TASK.
Return all of the records below unchanged, character for character.

[Entries showing where items appear]
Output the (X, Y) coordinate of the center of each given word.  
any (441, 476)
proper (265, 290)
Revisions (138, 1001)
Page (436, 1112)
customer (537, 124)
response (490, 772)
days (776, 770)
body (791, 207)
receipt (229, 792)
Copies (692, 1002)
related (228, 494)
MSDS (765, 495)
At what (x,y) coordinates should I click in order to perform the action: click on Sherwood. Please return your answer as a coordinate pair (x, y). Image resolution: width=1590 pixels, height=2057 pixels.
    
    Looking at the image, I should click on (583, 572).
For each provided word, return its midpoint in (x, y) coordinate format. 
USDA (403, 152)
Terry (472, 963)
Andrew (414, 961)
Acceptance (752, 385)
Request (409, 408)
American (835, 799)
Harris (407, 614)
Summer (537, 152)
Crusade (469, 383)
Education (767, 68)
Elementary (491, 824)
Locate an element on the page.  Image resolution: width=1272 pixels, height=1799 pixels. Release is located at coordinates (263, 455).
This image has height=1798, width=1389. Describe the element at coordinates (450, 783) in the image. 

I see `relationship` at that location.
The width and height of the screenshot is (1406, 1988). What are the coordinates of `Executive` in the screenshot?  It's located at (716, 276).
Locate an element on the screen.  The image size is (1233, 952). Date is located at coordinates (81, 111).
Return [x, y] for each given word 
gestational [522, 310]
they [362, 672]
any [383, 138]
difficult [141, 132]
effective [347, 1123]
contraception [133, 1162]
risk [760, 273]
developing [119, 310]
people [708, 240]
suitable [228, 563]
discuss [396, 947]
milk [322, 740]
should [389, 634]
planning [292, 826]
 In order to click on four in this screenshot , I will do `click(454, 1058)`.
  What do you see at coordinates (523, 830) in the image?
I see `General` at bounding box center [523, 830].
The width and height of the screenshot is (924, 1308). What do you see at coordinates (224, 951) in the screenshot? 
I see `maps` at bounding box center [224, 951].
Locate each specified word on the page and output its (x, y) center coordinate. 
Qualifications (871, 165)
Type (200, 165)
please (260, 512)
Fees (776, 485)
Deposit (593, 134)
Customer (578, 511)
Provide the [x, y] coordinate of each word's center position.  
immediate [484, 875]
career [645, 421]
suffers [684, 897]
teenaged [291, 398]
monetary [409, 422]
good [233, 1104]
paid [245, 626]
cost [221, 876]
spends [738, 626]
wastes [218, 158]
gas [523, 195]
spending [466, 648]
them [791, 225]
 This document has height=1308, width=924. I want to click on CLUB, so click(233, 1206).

RESPONSE TO THE TASK.
Output the (X, Y) coordinate of the center of each given word.  
any (441, 476)
proper (265, 290)
Revisions (138, 1001)
Page (436, 1112)
customer (537, 124)
response (490, 772)
days (776, 770)
body (791, 207)
receipt (229, 792)
Copies (692, 1002)
related (228, 494)
MSDS (765, 495)
At what (x,y) coordinates should I click in order to perform the action: click on Sherwood. Please return your answer as a coordinate pair (x, y). Image resolution: width=1590 pixels, height=2057 pixels.
    
    Looking at the image, I should click on (583, 572).
For each provided word, return its midpoint in (x, y) coordinate format. 
USDA (403, 152)
Terry (472, 963)
Andrew (414, 961)
Acceptance (752, 385)
Request (409, 408)
American (835, 799)
Harris (407, 614)
Summer (537, 152)
Crusade (469, 383)
Education (767, 68)
Elementary (491, 824)
Locate an element on the page.  Image resolution: width=1272 pixels, height=1799 pixels. Release is located at coordinates (263, 455).
This image has height=1798, width=1389. Describe the element at coordinates (450, 783) in the image. 

I see `relationship` at that location.
The width and height of the screenshot is (1406, 1988). What are the coordinates of `Executive` in the screenshot?  It's located at (716, 276).
Locate an element on the screen.  The image size is (1233, 952). Date is located at coordinates (81, 111).
Return [x, y] for each given word 
gestational [522, 310]
they [362, 672]
any [383, 138]
difficult [141, 132]
effective [347, 1123]
contraception [133, 1162]
risk [760, 273]
developing [119, 310]
people [708, 240]
suitable [228, 563]
discuss [396, 947]
milk [322, 740]
should [389, 634]
planning [292, 826]
 In order to click on four in this screenshot , I will do `click(454, 1058)`.
  What do you see at coordinates (523, 830) in the image?
I see `General` at bounding box center [523, 830].
The width and height of the screenshot is (924, 1308). What do you see at coordinates (224, 951) in the screenshot? 
I see `maps` at bounding box center [224, 951].
Locate each specified word on the page and output its (x, y) center coordinate. 
Qualifications (871, 165)
Type (200, 165)
please (260, 512)
Fees (776, 485)
Deposit (593, 134)
Customer (578, 511)
Provide the [x, y] coordinate of each word's center position.  
immediate [484, 875]
career [645, 421]
suffers [684, 897]
teenaged [291, 398]
monetary [409, 422]
good [233, 1104]
paid [245, 626]
cost [221, 876]
spends [738, 626]
wastes [218, 158]
gas [523, 195]
spending [466, 648]
them [791, 225]
 This document has height=1308, width=924. I want to click on CLUB, so click(233, 1206).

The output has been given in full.